JSON has a deliberately simple type system - strings, numbers, booleans, null, objects, and arrays. But the data those types carry is often richer than the JSON grammar suggests. A string might be a URI. A number might have 50 significant digits. A date-time might need proper time zone handling. V5 extends the core type system with first-class support for all of these.

UTF-8 URIs and IRIs

JSON Schema defines four URI-related format keywords: uri, uri-reference, iri, and iri-reference. V5 validates and parses all four with zero-allocation ref struct types that operate directly on the UTF-8 bytes in the document buffer.

Utf8Uri and Utf8Iri

Utf8Uri is a readonly ref struct that parses a URI from a ReadOnlySpan<byte> without allocating. It gives you access to every component - scheme, authority, user, host, port, path, query, and fragment - as ReadOnlySpan<byte> slices into the original buffer:

Utf8Uri uri = Utf8Uri.CreateUri(
    "https://api.example.com:8080/v1/users?active=true#top"u8);

// Each component is a ReadOnlySpan<byte> slice - no allocation
ReadOnlySpan<byte> scheme = uri.Scheme;       // "https"
ReadOnlySpan<byte> host = uri.Host;           // "api.example.com"
ReadOnlySpan<byte> path = uri.Path;           // "/v1/users"
ReadOnlySpan<byte> query = uri.Query;         // "active=true"
ReadOnlySpan<byte> fragment = uri.Fragment;    // "top"
int port = uri.PortValue;                      // 8080

For schema-generated types with "format": "uri", the code generator emits a TryGetValue method and an explicit conversion operator:

// Schema: { "type": "string", "format": "uri" }
// Generated type: MyEndpoint

if (endpoint.TryGetValue(out Utf8UriValue uriValue))
{
    using (uriValue)
    {
        Utf8Uri uri = uriValue.Uri;
        // Access components via uri.Scheme, uri.Host, uri.Path, etc.
    }
}

// Or via explicit cast (throws FormatException if invalid)
using Utf8UriValue uriValue = (Utf8UriValue)endpoint;

Utf8UriValue is a regular (non-ref) struct that owns its backing memory. It implements IDisposable, so always use a using declaration so the backing buffer is returned to the pool.

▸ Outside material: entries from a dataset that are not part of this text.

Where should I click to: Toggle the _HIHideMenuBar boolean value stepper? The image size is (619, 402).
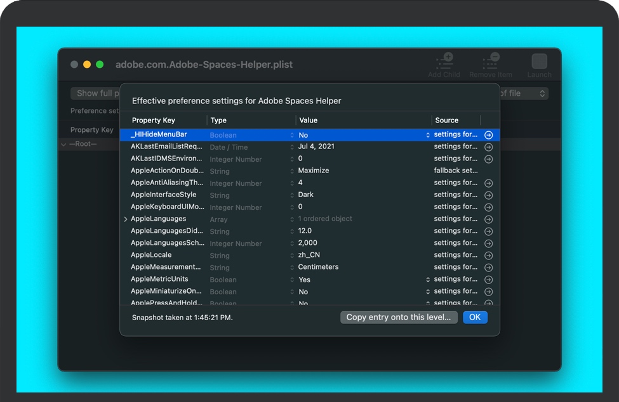point(428,135)
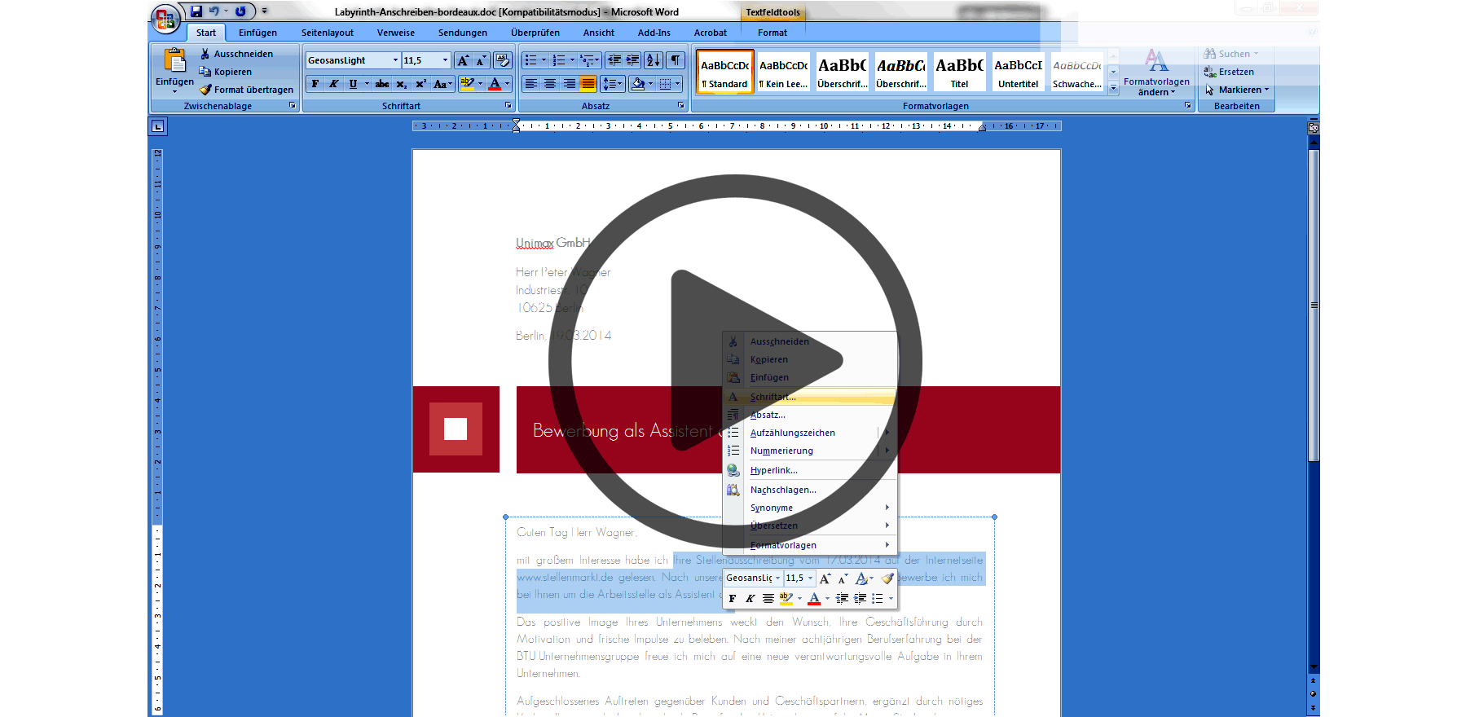Viewport: 1457px width, 717px height.
Task: Click the subscript icon
Action: (x=402, y=84)
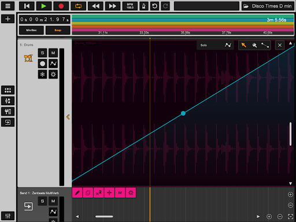296x222 pixels.
Task: Choose the line draw tool
Action: [x=265, y=45]
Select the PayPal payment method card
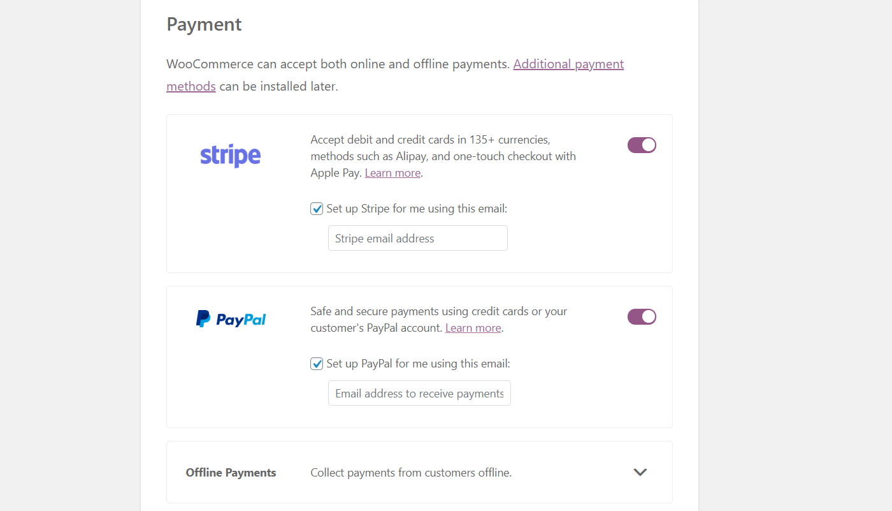The image size is (892, 511). tap(419, 356)
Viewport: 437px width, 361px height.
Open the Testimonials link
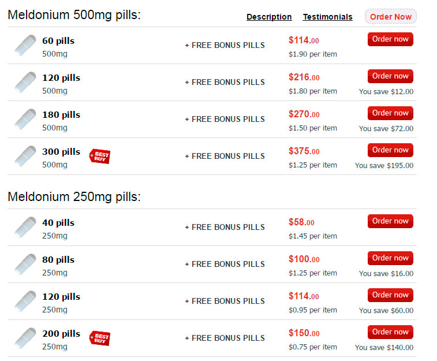click(x=327, y=17)
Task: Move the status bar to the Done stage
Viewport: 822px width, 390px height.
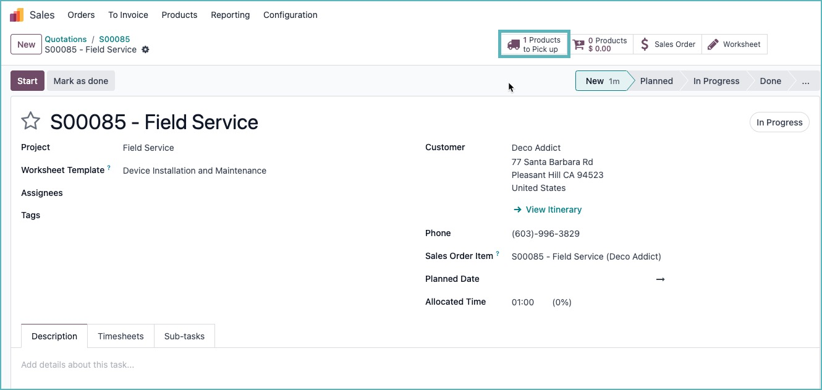Action: point(770,81)
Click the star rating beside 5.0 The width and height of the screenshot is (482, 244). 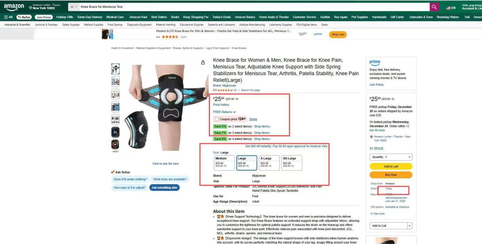pyautogui.click(x=225, y=90)
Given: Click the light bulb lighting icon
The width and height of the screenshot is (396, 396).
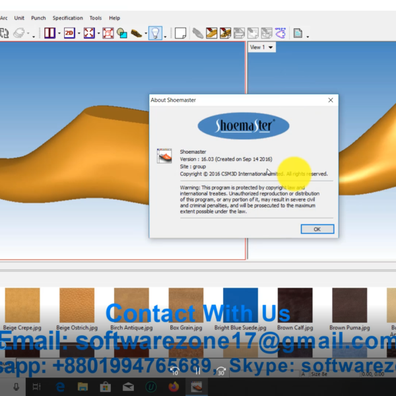Looking at the screenshot, I should [154, 33].
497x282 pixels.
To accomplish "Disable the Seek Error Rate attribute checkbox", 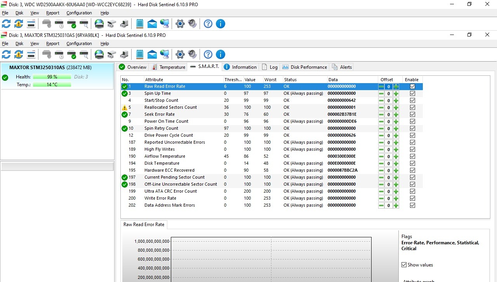I will [412, 115].
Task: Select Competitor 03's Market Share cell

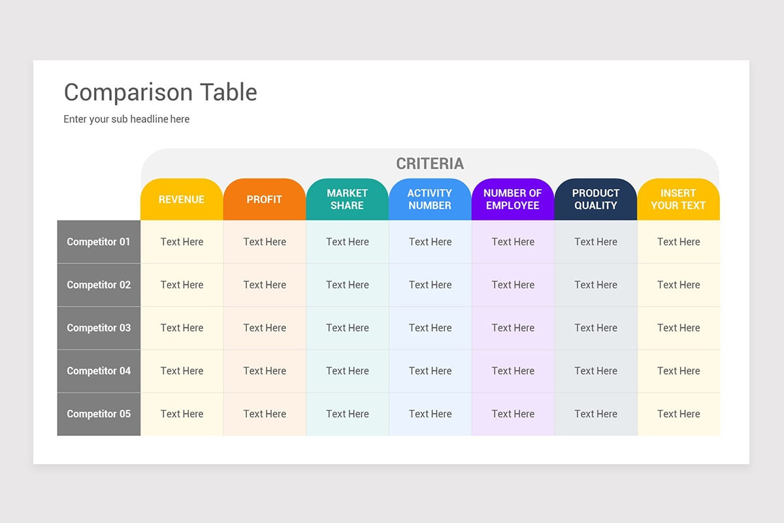Action: (x=348, y=328)
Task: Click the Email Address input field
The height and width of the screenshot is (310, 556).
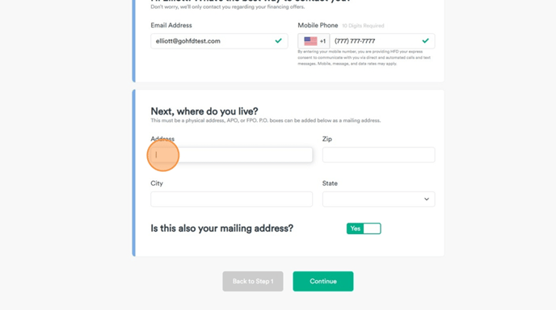Action: click(x=219, y=41)
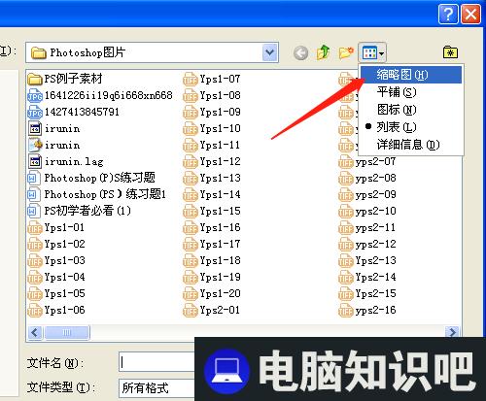The image size is (486, 401).
Task: Click the horizontal scrollbar right arrow
Action: (x=452, y=332)
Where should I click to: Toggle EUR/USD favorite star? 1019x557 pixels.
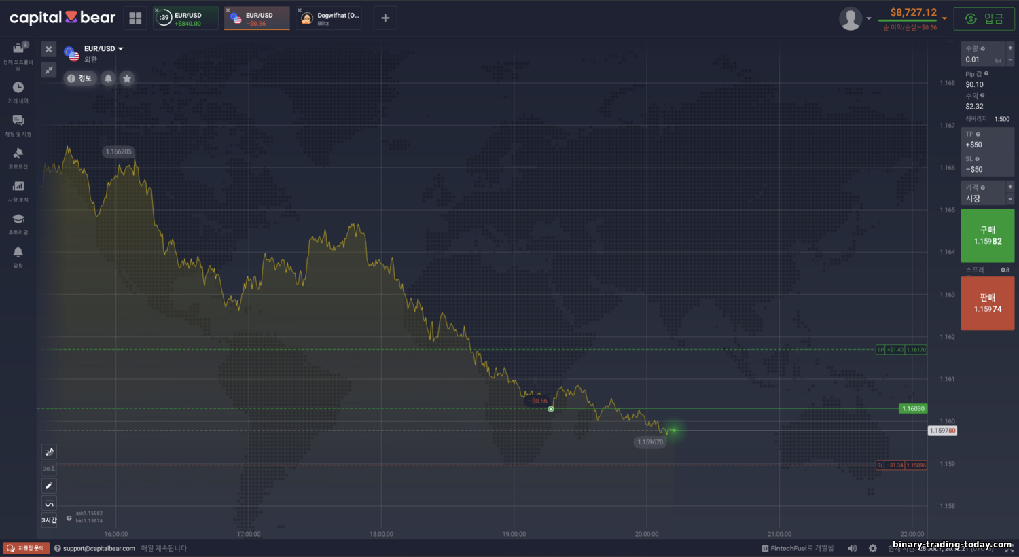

Canonical and display forms

URIs have two standard string representations. The canonical form percent-encodes reserved characters for safe transmission. The display form decodes those sequences for human readability:

Utf8Uri uri = Utf8Uri.CreateUri(
    "https://example.com/caf%C3%A9?q=hello%20world"u8);

// Display form: decodes percent-encoded sequences for readability
// "https://example.com/café?q=hello world"
string display = uri.ToString();

// Canonical form: percent-encodes reserved characters for safe transmission
Span<byte> buffer = stackalloc byte[256];
if (uri.TryFormatCanonical(buffer, out int written))
{
    // "https://example.com/caf%C3%A9?q=hello%20world"
    ReadOnlySpan<byte> canonical = buffer.Slice(0, written);
}

// Display form as UTF-8 bytes
if (uri.TryFormatDisplay(buffer, out written))
{
    ReadOnlySpan<byte> displayUtf8 = buffer.Slice(0, written);
}

Both methods write directly to a Span<byte> with no allocation. ToString() is the convenience overload that allocates a string for the display form.

Why not System.Uri?

System.Uri merges several distinct RFC concepts into a single type. It handles absolute URIs, relative references, and IRIs all through one class, which can be confusing. A method that accepts System.Uri gives no indication of whether it expects an absolute URI, a relative reference, or an IRI. V5 separates these into distinct types (Utf8Uri, Utf8UriReference, Utf8Iri, Utf8IriReference) so the semantic intent is clear at the API boundary.

Beyond the type-safety question, System.Uri allocates a managed string and normalises the URI, which can change its representation. The Utf8 variants validate and decompose the URI in place, with no allocation and no normalisation surprises. For JSON Schema format validation, this means checking whether a string is a valid uri-reference costs nothing beyond the parse itself.

All four types are derived from the .NET runtime's own System.Uri parser, rewritten to operate on UTF-8 spans rather than managed strings.

Arbitrary-precision numerics

JSON has no precision limit on numbers. The string 99999999999999999999999999999.123456789 is perfectly valid JSON. But double gives you about 15 significant digits, and decimal gives you 28. Anything beyond that is silently truncated.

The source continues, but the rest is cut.